DATA FOR ANALYSIS Block Start
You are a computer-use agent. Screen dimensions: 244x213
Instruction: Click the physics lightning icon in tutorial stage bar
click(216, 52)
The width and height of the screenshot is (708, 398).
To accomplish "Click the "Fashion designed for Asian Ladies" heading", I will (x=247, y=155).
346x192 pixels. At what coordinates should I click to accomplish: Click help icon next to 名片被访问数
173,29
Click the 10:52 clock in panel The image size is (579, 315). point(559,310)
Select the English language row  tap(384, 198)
DATA FOR ANALYSIS Block End
DATA FOR ANALYSIS Block Start
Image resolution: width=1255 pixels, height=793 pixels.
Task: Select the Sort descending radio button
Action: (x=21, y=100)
DATA FOR ANALYSIS Block End
• [TASK OBJECTIVE]: Set down again, word for word, the stretch of records from the line with "You are a computer-use" to the line with "Select the English", both of those lines included.

• [WRITTEN REPLY]:
You are a computer-use agent. Screen dimensions: 244x213
Instruction: Click the physics lightning icon in tutorial stage bar
click(216, 52)
The width and height of the screenshot is (708, 398).
To accomplish "Click the "Fashion designed for Asian Ladies" heading", I will (x=247, y=155).
346x192 pixels. At what coordinates should I click to accomplish: Click help icon next to 名片被访问数
173,29
Click the 10:52 clock in panel The image size is (579, 315). point(559,310)
Select the English language row  tap(384, 198)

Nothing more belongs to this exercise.